Research Article

Exo-erythrocytic schizogony in Plasmodium gallinaceum Brumpt, 1935

S. P. Jamesa1 and P. Tatea1

a1 From the Molteno Institute, University of Cambridge

In Plasmodium gallinaceum, parasitic in domestic fowls, in addition to the schizogony in red blood corpuscles, schizogony also occurs in monocytes and cells of the reticulo-endothelial system. This schizogony in cells other than erythrocytes may be termed, for convenience, exo-erythrocytic schizogony.

Exo-erythrocytic schizonts are characterized by never having malarial pigment (as they live in cells devoid of haemoglobin), by growing to a large size and forming numerous merozoites, up to 50 or 60 or even more.

Exo-erythrocytic schizonts are not confined to leucocytes of the blood stream, but can also develop in fixed endothelial cells of organs such as the brain, lung, liver and spleen.

The brain is an especially important focus of development and, after sporozoite infection, it is the first organ in which exo-erythrocytic schizonts develop.
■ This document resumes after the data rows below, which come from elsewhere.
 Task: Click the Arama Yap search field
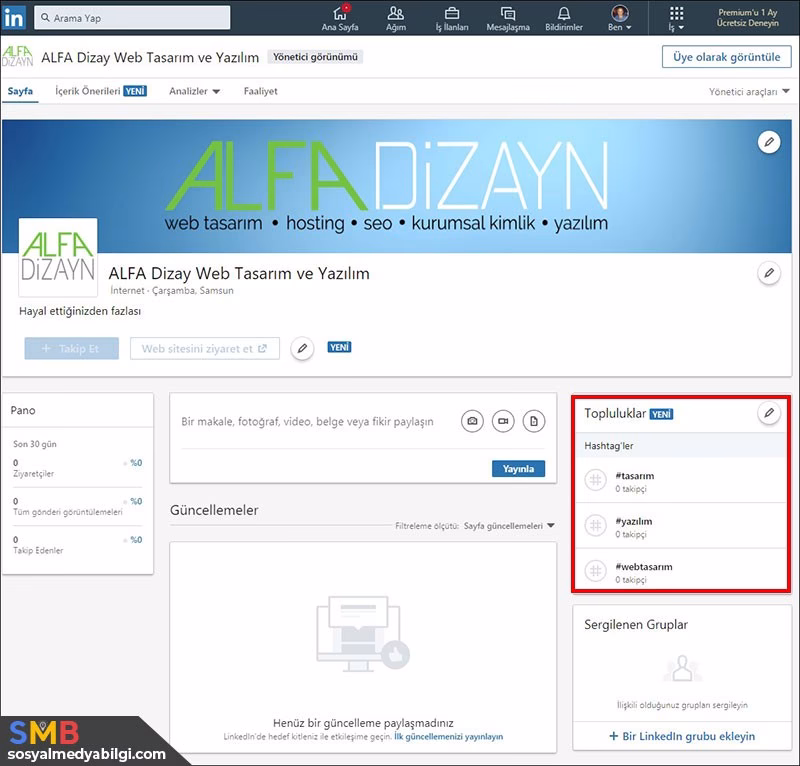point(130,16)

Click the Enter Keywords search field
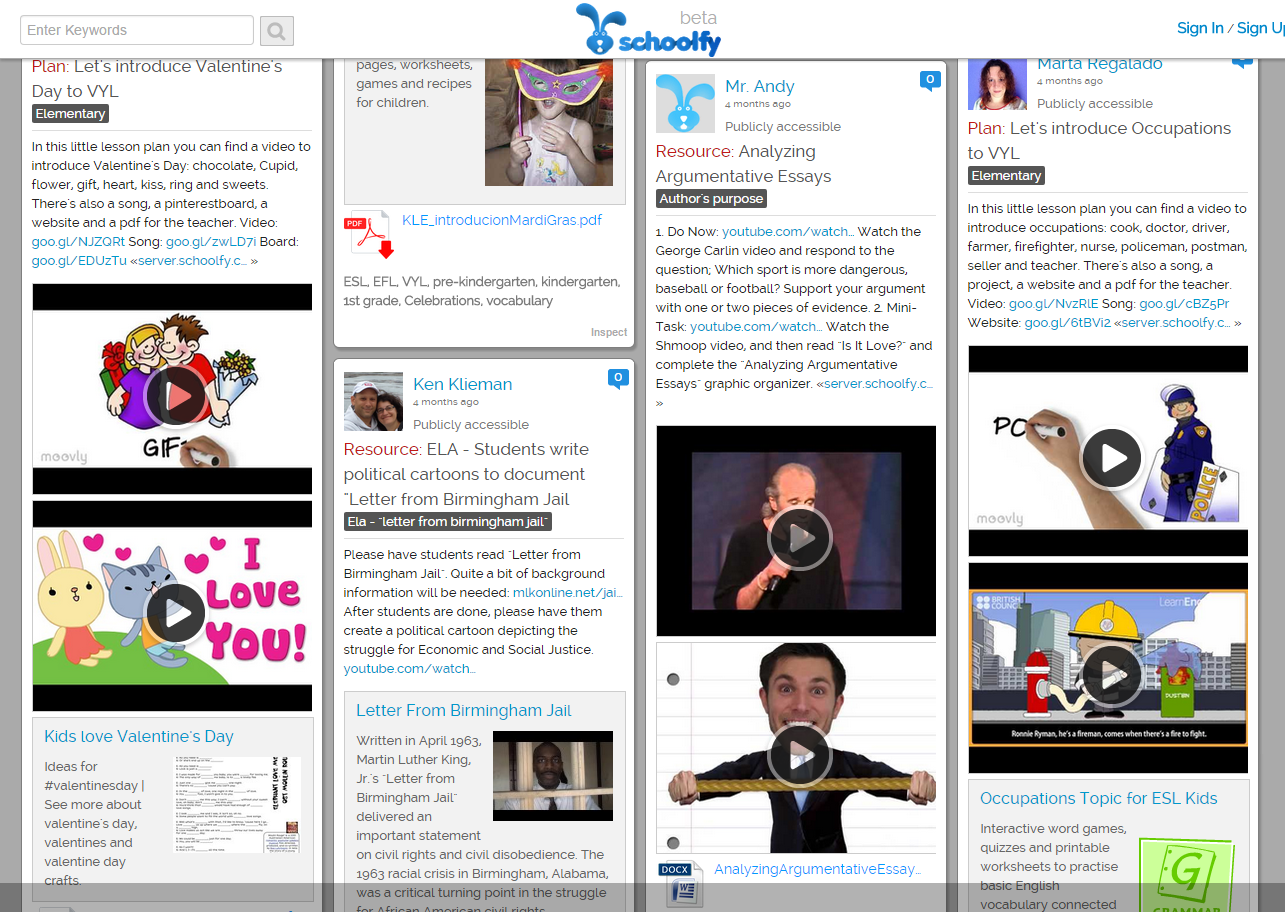click(137, 30)
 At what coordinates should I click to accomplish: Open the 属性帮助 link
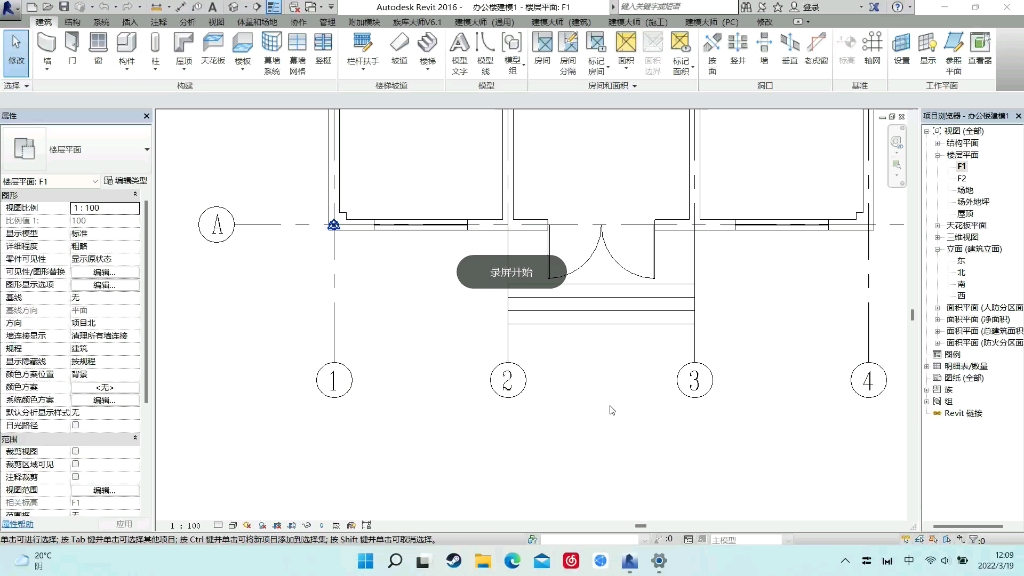click(17, 524)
These schizonts may be found in capillaries of the brain as soon as parasitized erythrocytes are present in the peripheral circulation, but as yet they have not been found before parasites-are present in the peripheral blood.

In the brain rows of schizonts may develop and ultimately occlude most of the capillaries in the brain. This blockage of capillaries results in symptoms of general paralysis in the infected birds and death follows in a few days; and it frequently occurs in birds which apparently have been cured of the peripheral infection by treatment with quinine.
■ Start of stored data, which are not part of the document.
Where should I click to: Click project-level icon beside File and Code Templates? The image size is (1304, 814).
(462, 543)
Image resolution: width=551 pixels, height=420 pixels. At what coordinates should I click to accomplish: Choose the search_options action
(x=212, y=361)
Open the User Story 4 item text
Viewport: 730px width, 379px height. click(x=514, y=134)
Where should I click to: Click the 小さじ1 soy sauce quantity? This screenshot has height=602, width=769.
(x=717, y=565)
The exo-erythrocytic stages of P. gallinaceum occur in birds which have been inoculated with blood or with sporozoites.

During growth, the body of the schizont breaks up into a number of masses or cytomeres, on the periphery of which the merozoites are developed on regularly arranged rows of digitiform processes. A mass of chromatin migrates to the distal end of each process and is cut off to form a merozoite.

The mature schizont consists of a mass of irregular merozoites enclosed in a sac-like membrane which may be the remains of the host cell. The merozoites are composed almost entirely of chromatin and when they are fully developed practically no cytoplasm of the schizont remains.